According to court documents, a Florida real estate licensee has filed a class action lawsuit1, alleging that Zillow violated the 22-year old Telephone Consumer Protection Act (TCPA) which forbids any autodialer calls to cell phones.
Filed in the U.S. District Court, Southern District of Florida, the Plaintiff alleges that Zillow did not have prior express consent to use automated phone dialing systems to telemarket to her and other Realtors, and that she had no pre-existing relationship with Zillow, nor did she give permission for the company to contact her.
Allegations also point to Zillow calling individuals on the National Do Not Call Registry, therefore, the lawsuit is suing on behalf of all real estate licensees in the State of Florida whose cell phones were contacted using an autodialer, as well as licensees who were also on the DNC Registry who, within the four years before the filing received more than one telemarketing call within any 12-month period from, or on behalf of, Zillow offering its services.

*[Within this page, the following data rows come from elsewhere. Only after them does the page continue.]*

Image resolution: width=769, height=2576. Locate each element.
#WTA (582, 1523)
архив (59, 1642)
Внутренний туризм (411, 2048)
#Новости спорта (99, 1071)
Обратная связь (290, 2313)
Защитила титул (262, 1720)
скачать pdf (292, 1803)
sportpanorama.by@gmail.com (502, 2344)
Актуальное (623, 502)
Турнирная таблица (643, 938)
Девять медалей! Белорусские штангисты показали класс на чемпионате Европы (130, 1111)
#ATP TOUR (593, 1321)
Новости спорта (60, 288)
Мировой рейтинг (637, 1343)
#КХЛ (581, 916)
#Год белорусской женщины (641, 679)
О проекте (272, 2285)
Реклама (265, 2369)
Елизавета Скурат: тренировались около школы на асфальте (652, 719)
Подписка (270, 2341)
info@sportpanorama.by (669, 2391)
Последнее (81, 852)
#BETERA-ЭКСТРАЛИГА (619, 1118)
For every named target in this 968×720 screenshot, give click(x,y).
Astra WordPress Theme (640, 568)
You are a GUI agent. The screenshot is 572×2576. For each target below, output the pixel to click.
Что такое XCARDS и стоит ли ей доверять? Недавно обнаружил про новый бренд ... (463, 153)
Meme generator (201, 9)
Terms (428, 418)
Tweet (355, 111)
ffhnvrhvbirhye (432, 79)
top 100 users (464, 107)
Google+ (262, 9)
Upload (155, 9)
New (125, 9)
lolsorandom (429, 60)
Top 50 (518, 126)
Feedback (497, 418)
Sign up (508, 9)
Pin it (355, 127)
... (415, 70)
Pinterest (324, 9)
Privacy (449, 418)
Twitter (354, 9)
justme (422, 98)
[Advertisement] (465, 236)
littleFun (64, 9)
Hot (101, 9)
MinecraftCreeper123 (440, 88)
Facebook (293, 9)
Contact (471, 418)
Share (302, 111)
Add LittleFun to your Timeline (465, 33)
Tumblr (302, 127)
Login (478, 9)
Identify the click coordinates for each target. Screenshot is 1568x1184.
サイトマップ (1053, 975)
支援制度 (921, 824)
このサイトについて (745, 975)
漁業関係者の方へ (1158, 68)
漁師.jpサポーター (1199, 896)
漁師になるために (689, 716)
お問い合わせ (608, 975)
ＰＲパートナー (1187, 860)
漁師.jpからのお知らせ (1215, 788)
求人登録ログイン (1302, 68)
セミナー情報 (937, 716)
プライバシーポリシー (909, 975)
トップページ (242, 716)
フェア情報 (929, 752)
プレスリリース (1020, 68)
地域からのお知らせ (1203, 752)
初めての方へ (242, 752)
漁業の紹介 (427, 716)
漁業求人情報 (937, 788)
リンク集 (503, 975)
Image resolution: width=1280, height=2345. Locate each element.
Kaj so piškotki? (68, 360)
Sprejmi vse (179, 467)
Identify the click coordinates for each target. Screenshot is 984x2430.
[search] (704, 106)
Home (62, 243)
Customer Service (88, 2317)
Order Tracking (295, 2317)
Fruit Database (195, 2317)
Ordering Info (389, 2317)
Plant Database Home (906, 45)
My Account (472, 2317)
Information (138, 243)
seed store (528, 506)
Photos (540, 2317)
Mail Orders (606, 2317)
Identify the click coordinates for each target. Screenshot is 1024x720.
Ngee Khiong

The suit alleges there are hundreds, perhaps thousands of real estate licensees in Florida impacted, and in cases of this nature, the inevitable likely next step is that all licensees in the state will receive letters in the mail asking if they were either contacted by Zillow while on the DNC Registry, or whose cell phones were called by autodialers.
The Plaintiff has requested a trial by jury, and relief sought includes injunctive relief to bar future TCPA violations, statutory damages, attorney’s fees, and any other rewards the Court deems just and proper.
The real estate industry is well trained to observe the TCPA, and if true, it could be seen as a cruel irony that cold calling has been a terrifying minefield for agents, but they are the subject of having their own rights violated.